Autrefois l’apanage de l’armée et des grandes sociétés privées, les plans stratégiques ont fait leur chemin dans les universités au cours des 30 dernières années, non seulement à l’échelle des établissements, mais aussi à celle des facultés, des écoles et des programmes. « Un plan stratégique oriente les décisions en fonction de l’allocation des ressources », explique Sarah Kaplan, professeure de gestion stratégique à la Rotman School of Management de l’Université de Toronto.
Les universités ont toujours fait des plans, mais le financement imprévisible, les demandes accrues de reddition de compte et la compétition croissante pour séduire les étudiants et les meilleurs professeurs ont poussé les universités canadiennes à adopter une pratique semblable à celle des entreprises afin de déterminer à quelles priorités affecter leurs ressources limitées.

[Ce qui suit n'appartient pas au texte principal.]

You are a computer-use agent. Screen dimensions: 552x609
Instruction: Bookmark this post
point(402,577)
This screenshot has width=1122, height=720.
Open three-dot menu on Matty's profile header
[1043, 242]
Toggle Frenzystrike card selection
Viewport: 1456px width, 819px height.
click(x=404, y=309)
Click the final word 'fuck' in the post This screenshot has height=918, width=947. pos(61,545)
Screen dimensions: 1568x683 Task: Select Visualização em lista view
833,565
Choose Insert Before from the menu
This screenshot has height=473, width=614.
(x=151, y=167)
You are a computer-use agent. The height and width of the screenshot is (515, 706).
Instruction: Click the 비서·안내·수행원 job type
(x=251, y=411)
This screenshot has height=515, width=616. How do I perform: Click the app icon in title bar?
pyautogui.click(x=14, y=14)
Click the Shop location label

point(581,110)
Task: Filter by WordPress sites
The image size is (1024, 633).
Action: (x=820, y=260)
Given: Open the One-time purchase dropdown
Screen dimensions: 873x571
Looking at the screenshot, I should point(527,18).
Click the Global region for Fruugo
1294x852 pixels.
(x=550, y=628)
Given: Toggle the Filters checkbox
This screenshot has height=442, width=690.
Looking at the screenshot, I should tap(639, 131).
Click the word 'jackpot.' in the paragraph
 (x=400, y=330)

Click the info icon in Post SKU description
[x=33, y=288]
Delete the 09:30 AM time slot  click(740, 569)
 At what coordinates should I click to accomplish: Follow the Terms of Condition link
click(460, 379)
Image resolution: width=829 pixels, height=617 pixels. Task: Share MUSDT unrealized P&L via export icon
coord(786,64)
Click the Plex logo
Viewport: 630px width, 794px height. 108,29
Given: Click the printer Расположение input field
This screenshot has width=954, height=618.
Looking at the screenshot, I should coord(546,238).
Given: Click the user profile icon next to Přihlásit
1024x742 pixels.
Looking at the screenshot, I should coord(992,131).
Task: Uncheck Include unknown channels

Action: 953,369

Comme M. Cossette le montre, le plan stratégique sert autant à obtenir du financement et d’autres formes de soutien qu’à déterminer comment utiliser les ressources existantes.
« Nous le diffusons abondamment », affirme Peter Stoicheff, recteur de l’Université de la Saskatchewan, à propos du quatrième et tout dernier plan stratégique de son établissement, intitulé The University the World Needs (L’université dont le monde a besoin). Un plan stratégique permet à l’université de communiquer brièvement aux intervenants, comme les gouvernements, les donateurs et les anciens « ce que vous êtes et de quelle manière vous accueillerez leur soutien », déclare M. Stoicheff. Il est également essentiel quand vient le temps de définir son identité et d’utiliser son image pour recruter et retenir des étudiants et des professeurs dans le milieu concurrentiel des universités à l’échelle mondiale.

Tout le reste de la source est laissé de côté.